Animal Disease and the Industrialization of Agriculture
David A. Hennessy, Tong Wang
September 2010 [10-WP 512]
Suggested citation:
Hennessy, D.A. and T. Wang. 2010. "Animal Disease and the Industrialization of Agriculture." Working paper 10-WP 512. Center for Agricultural and Rural Development, Iowa State University.
Abstract
The industrialization of animal agriculture has fundamentally transformed animal health markets while animal health innovations have promoted this industrialization. The subtlety of these interactions shows how little we know about agricultural industrialization. To illustrate, we consider three stylized features of industrialized animal agriculture.
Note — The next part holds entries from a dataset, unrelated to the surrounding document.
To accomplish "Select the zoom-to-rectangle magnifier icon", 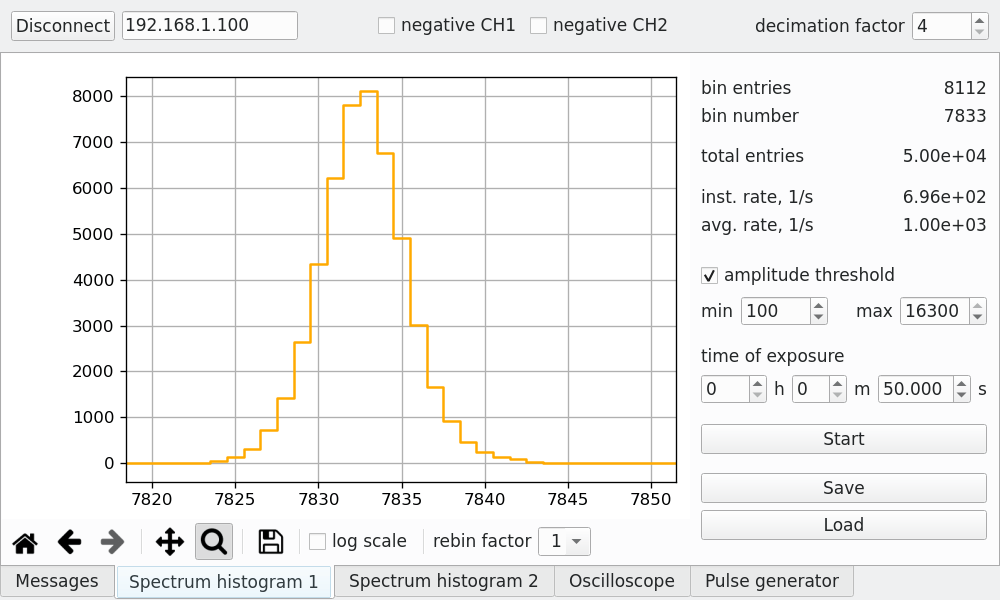I will [x=215, y=542].
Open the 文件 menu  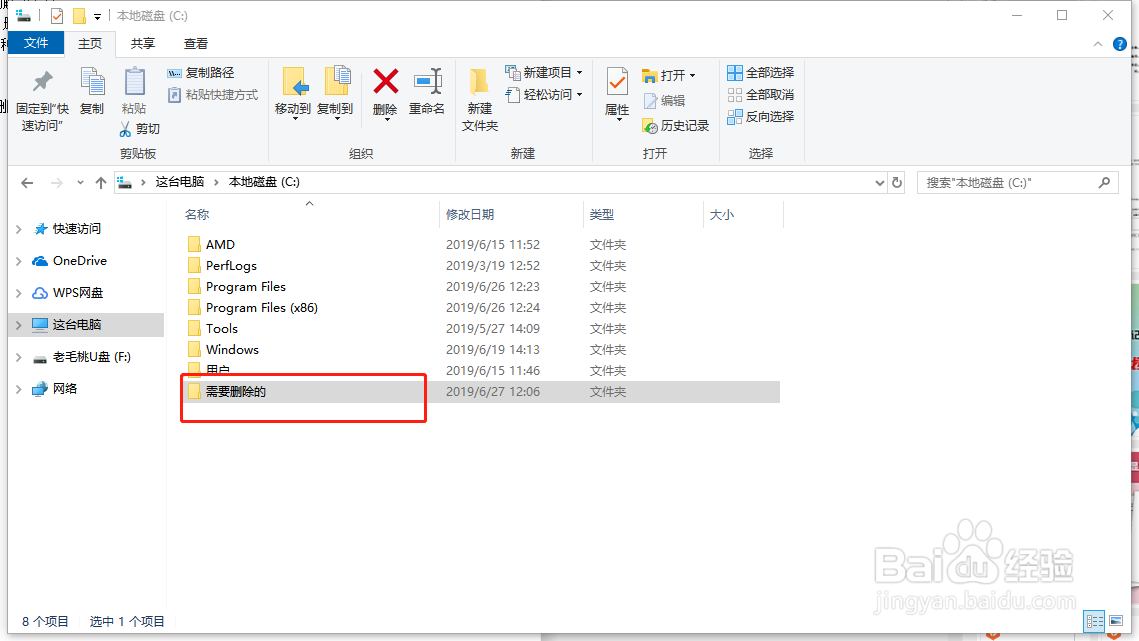tap(36, 43)
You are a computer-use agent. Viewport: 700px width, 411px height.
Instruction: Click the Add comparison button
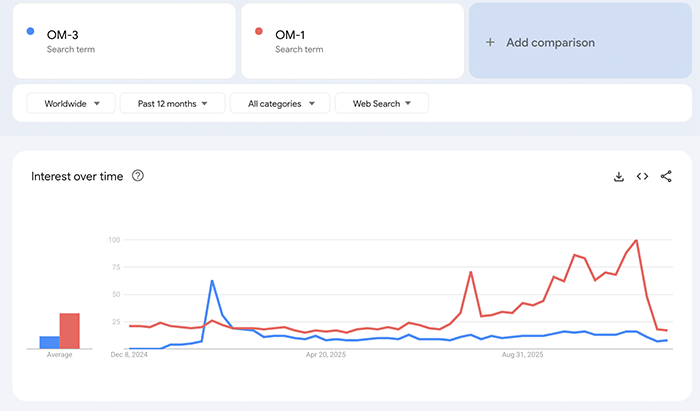coord(550,43)
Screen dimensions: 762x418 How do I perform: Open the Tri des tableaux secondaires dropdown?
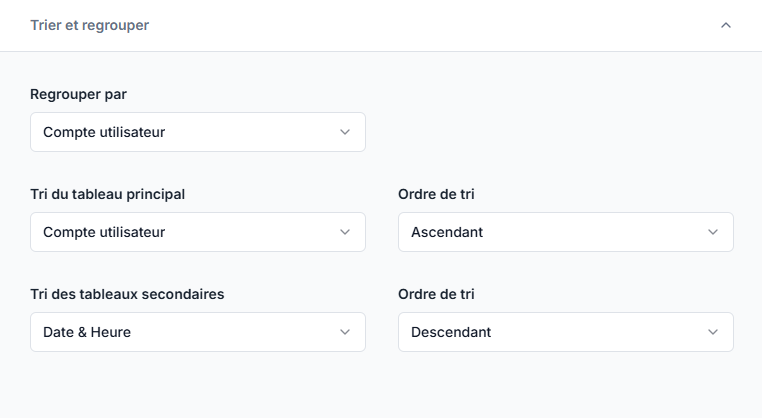pyautogui.click(x=197, y=332)
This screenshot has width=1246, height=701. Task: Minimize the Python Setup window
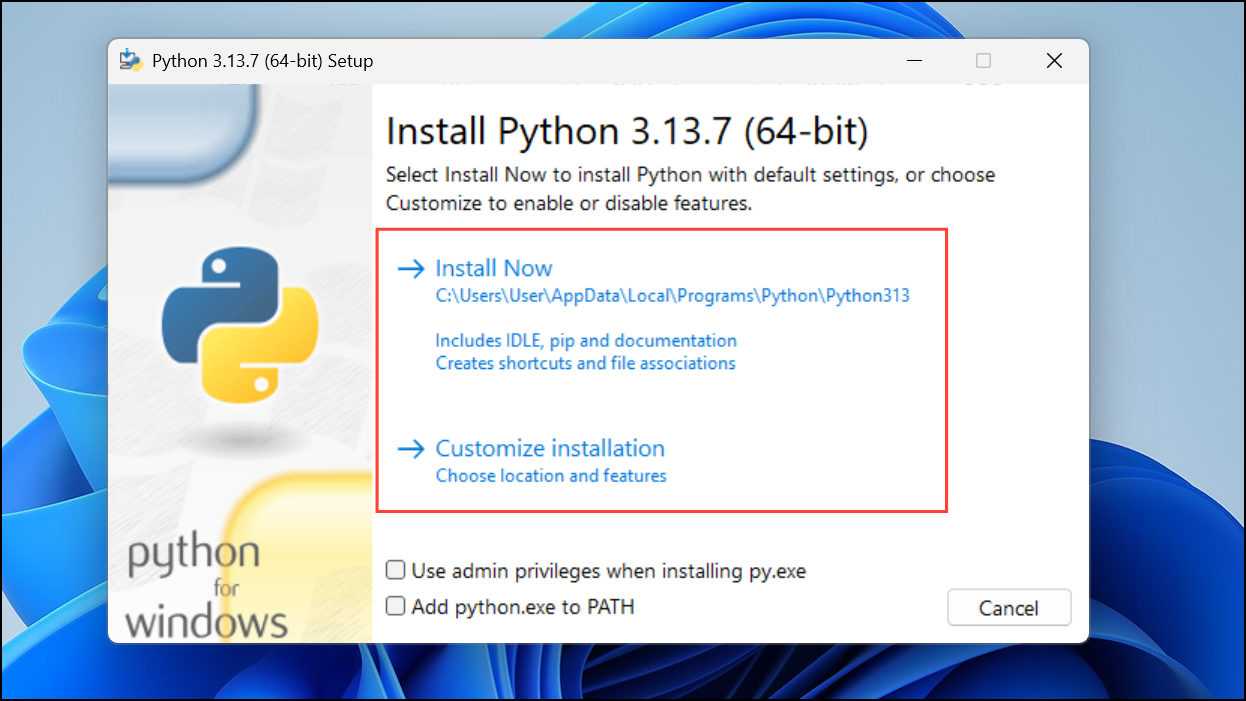[914, 61]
These are the closing off of production activities from external effects, emphasis on control, and use of biosecurity measures. We find that animal disease externalities should lead to higher stocking on any given farm, and also to deficient entry into animal production. Eradicating the disease in a region increases both the stocking rate per farm and the number of farms. We show that antibiotics as a control strategy should promote intensity of production and the substitution of capital for labor. Also, in long-run market equilibrium a reduction in the price of a biosecurity input could plausibly reduce both operation scale and per-animal input use, i.e., biosecurity inputs can behave like a Giffen good. External biosecurity inputs provided through public animal disease management policy may promote on-farm biosecurity, rather than crowd it out.
Keywords: animal disease, biosecurity, biotechnology, competitiveness, confined animal agriculture, economies of scale, tragedy of the commons, veterinary inputs.